**STATED PROBLEM:** Please render the data from the line with "Task: Click the green 6-20 havi 0% THM badge" up to and including the line with "Action: pos(329,242)" as a JSON list of strings, one string per line, with blank lines left out. Include only those lines, and leave the pictures out.
### DATA ###
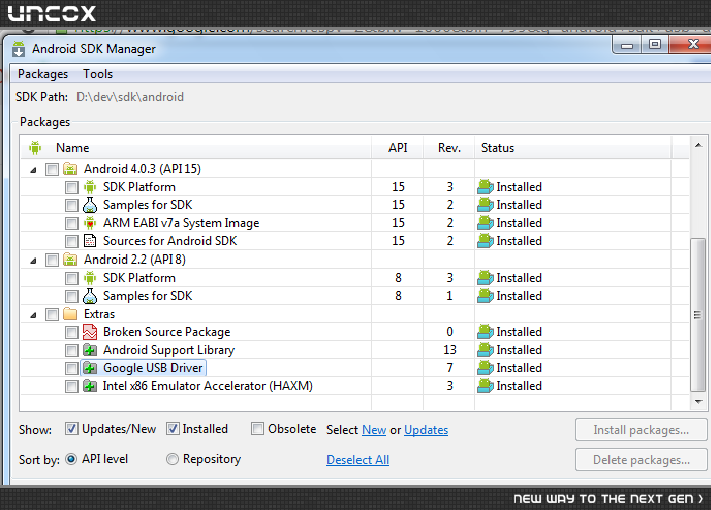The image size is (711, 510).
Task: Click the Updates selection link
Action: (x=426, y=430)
###
### DATA ###
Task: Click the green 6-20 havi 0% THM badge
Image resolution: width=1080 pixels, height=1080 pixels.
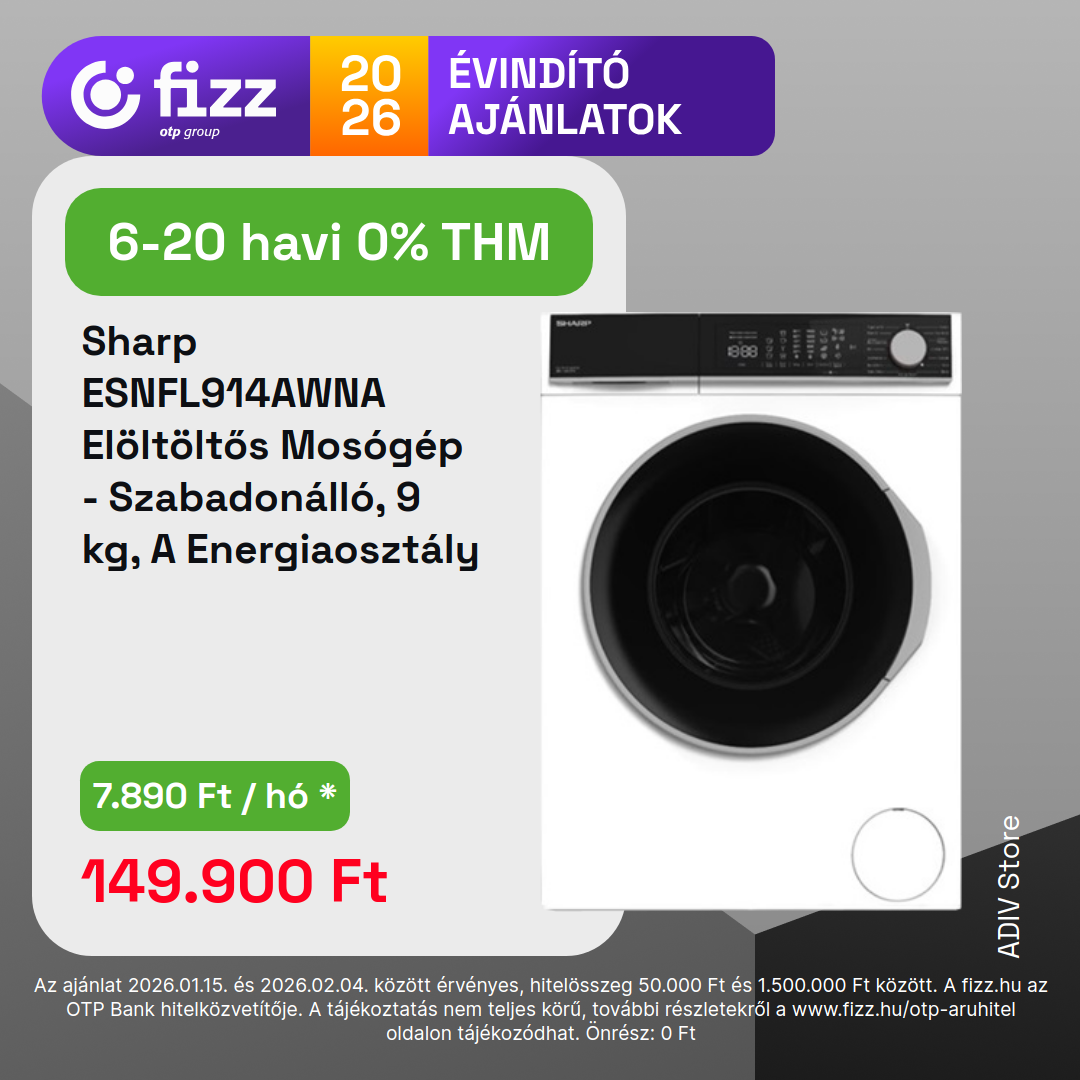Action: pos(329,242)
###
### DATA ###
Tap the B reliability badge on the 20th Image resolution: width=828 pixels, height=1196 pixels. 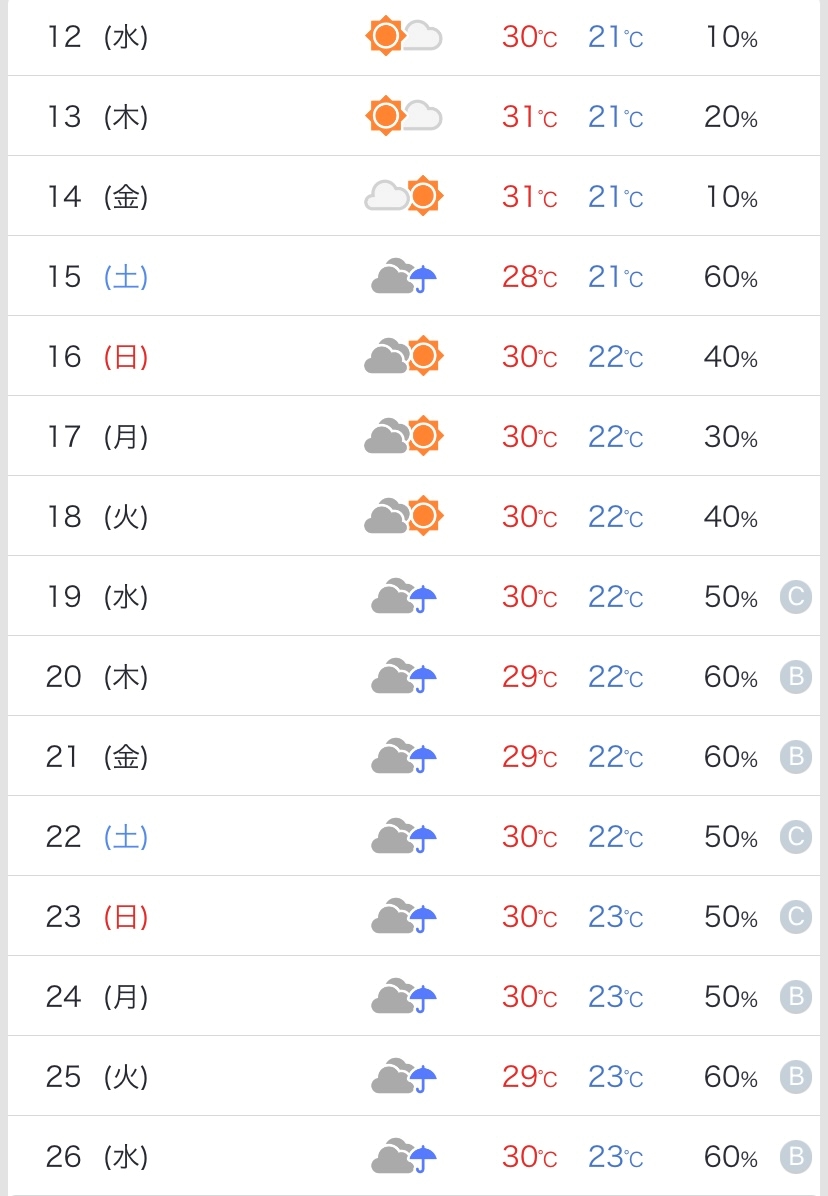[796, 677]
###
**TASK RESULT:**
[
  "Task: Click the green 6-20 havi 0% THM badge",
  "Image resolution: width=1080 pixels, height=1080 pixels.",
  "Action: pos(329,242)"
]